Mortgage rates – historically low era comes to an end

Benchmark rate rises above 4% for the first time in nearly three years

Mortgage rates – historically low era comes to an end

The 30-year mortgage rate climbed above the 4% mark shortly after the Federal Reserve approved its first interest rate hike in more than three years.

Freddie Mac reported that the 30-year fixed-rate mortgage averaged 4.16% for the week ending March 17, a significant jump from 3.85% a week ago. At this time last year, the benchmark rate was only 3.09%.

“The 30-year fixed-rate mortgage exceeded 4% for the first time since May of 2019,” said Sam Khater, chief economist at Freddie Mac. “The Federal Reserve raising short-term rates and signaling further increases means mortgage rates should continue to rise over the course of the year.”

 Read more: Fed interest rate hike official: reaction

The 15-year fixed-rate mortgage is now 30 basis points higher than a week ago, up to 3.39%. The five-year Treasury-indexed hybrid adjustable-rate mortgage jumped from 2.97% to 3.19%.

The spike in mortgage rates has already started to hamper mortgage application activity.
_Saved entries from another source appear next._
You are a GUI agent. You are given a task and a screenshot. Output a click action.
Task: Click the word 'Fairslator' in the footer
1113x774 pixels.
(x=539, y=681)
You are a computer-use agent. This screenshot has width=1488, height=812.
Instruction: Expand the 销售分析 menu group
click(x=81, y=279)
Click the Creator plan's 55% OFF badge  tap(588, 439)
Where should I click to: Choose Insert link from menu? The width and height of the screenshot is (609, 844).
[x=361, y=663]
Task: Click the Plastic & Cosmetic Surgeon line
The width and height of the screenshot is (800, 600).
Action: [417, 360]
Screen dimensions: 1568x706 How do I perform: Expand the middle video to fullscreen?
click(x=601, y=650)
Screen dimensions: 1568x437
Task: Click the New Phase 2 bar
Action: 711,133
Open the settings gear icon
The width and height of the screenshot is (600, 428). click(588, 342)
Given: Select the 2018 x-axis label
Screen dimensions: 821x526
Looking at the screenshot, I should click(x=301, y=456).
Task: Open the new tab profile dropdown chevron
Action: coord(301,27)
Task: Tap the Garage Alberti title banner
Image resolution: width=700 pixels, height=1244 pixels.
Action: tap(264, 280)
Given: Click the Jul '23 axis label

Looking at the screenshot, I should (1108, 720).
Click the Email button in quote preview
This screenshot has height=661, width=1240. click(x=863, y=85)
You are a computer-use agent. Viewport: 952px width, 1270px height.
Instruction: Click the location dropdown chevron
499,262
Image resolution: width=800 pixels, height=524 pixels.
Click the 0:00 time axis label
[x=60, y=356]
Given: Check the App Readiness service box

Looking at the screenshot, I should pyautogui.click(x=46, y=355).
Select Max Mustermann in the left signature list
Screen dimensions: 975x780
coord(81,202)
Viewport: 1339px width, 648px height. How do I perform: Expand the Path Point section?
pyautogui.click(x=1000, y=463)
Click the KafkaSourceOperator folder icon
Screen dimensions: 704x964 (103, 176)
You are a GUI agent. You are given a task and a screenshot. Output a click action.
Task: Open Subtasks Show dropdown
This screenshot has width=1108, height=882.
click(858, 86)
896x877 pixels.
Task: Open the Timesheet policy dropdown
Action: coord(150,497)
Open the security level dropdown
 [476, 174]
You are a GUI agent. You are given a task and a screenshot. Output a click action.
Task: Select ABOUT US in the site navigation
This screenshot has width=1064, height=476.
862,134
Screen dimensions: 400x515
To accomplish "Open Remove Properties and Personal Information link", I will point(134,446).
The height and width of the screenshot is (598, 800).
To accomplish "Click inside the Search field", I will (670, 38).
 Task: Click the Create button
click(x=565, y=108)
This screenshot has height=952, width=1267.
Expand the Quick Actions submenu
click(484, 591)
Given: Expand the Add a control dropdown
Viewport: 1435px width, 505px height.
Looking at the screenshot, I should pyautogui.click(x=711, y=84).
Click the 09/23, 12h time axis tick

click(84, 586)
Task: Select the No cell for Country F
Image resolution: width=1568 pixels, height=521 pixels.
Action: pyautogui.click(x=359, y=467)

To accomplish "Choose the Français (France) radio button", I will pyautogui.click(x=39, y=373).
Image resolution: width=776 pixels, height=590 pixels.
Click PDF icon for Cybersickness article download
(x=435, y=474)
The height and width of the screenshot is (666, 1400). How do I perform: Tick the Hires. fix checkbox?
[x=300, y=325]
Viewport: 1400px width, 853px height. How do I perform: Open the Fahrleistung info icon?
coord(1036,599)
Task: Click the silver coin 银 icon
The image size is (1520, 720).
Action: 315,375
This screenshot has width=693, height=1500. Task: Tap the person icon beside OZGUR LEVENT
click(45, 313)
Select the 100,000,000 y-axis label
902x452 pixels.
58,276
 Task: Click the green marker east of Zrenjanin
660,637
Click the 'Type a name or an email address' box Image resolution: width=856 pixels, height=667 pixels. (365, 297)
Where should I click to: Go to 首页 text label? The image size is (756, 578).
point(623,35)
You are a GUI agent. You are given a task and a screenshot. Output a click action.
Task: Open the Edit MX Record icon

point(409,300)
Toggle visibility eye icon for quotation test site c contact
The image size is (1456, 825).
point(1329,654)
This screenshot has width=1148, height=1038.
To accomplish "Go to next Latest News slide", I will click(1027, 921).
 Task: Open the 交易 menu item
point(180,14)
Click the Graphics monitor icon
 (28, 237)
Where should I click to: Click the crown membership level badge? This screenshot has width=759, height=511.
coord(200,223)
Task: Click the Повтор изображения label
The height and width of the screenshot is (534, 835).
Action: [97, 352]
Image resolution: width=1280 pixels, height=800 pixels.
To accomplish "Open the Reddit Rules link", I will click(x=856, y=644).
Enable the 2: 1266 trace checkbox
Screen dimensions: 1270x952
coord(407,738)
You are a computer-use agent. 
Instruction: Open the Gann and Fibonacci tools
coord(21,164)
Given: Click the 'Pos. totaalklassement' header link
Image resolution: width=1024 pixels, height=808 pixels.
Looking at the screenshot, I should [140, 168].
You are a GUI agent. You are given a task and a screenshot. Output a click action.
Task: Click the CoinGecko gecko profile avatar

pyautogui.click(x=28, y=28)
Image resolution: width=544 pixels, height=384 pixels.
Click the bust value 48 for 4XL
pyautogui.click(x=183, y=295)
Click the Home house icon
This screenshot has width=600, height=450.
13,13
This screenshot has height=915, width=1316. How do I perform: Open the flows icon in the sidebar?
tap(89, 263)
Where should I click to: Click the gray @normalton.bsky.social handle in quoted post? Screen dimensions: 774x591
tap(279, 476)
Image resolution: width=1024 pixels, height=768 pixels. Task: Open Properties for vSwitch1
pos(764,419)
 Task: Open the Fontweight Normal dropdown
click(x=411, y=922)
According to data from the Mortgage Bankers Association, overall mortgage apps dropped 1.2% week over week, with refinance activity declining by 3% and purchase applications edging down by 1%.

“While home purchase demand has moderated, it remains competitive due to low existing inventory, suggesting high house price pressures will continue during the spring homebuying season,” Khater said.